I started with trialling something over dial-up (ever seen a 56kbps
modem screaming under the strain of an outbound mail queue stuffed
with spam? I have!)… moved to using Sendmail on an old Slackware
server hosted on ADSL with 2GB SCSI disks and a self-signed HTTPS
certificate for webmail in 2001. Been running my own server ever
since.
It's not impossible to do it yourself, and dealing with spam is a
constant cat-and-mouse game. Things have become more complex out of
necessity (I didn't bother with DKIM until Google started mandating it
for example), but even then, not overly difficult.
The minimum standard however has changed over the years as
requirements changed. That includes:
- outbound SMTP unblocked -- pretty much since forever since that's
how TCP/IP works
- static IPv4 -- dynamic IPv4 has not been possible since ~2004 or so
- SPF DNS records -- since ~2010 or so
- DKIM signing and DMARC policies -- since ~2020
Some day, IPv6 may be a requirement as the IPv4 address space dries up.
It's no good "wishing" it to be different. In the future it may
become impossible for me to run my own server on the home connection,
and I may have to look into alternate mail arrangements.

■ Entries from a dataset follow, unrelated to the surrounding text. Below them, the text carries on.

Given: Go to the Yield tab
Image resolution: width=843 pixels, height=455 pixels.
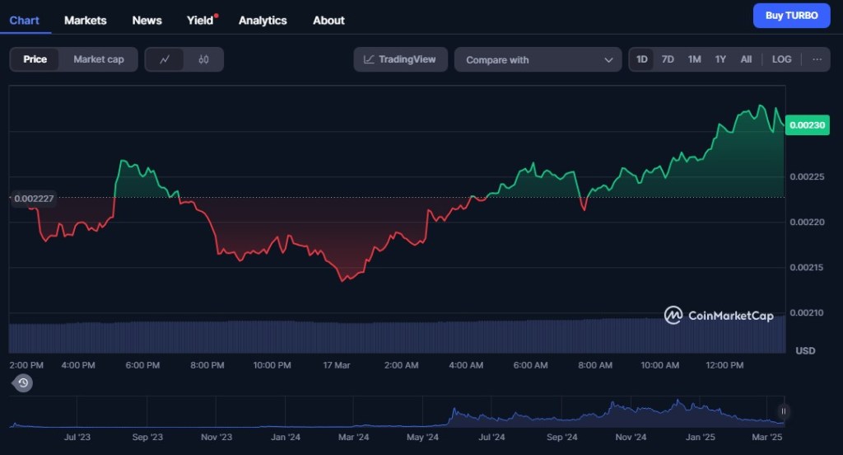Looking at the screenshot, I should 200,20.
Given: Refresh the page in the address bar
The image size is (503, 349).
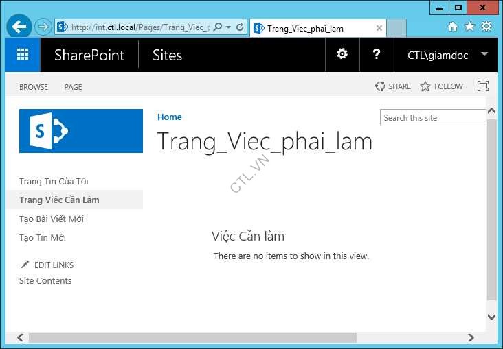Looking at the screenshot, I should coord(240,27).
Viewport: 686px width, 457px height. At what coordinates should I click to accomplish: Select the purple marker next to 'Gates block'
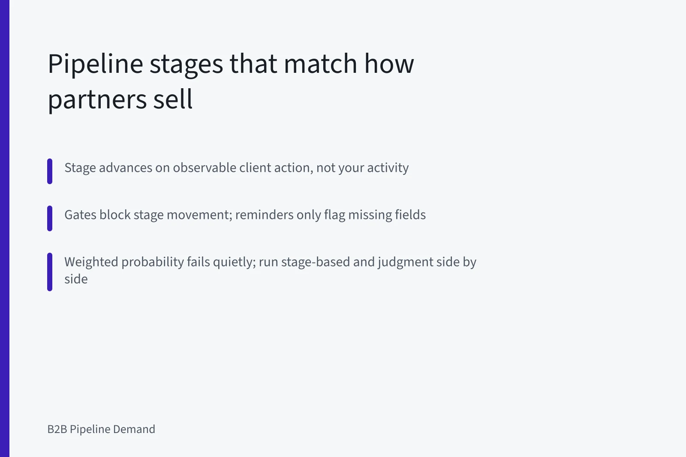pos(50,218)
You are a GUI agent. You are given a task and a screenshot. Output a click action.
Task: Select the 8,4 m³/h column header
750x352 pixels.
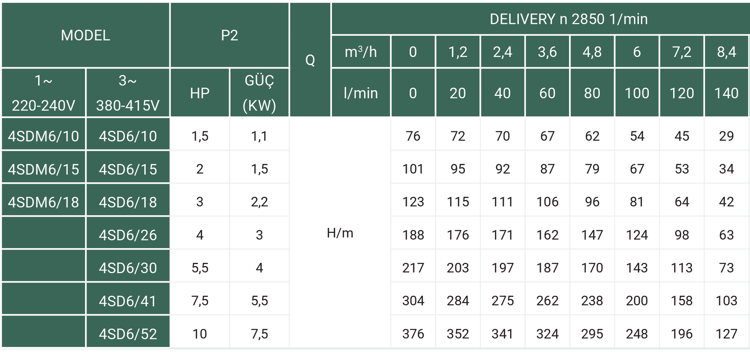[x=726, y=52]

At least you don't have to ask for your chosen host name to be added
to the "master" /etc/hosts file. We have this thing called "DNS".
Unless you can convince some very high-profile SMTP server operators,
many of whom do not read this list (e.g. the admins of Gmail,
Office365, etc), nothing much will change.
--
Stuart Longland (aka Redhatter, VK4MSL)
I haven't lost my mind...
...it's backed up on a tape somewhere.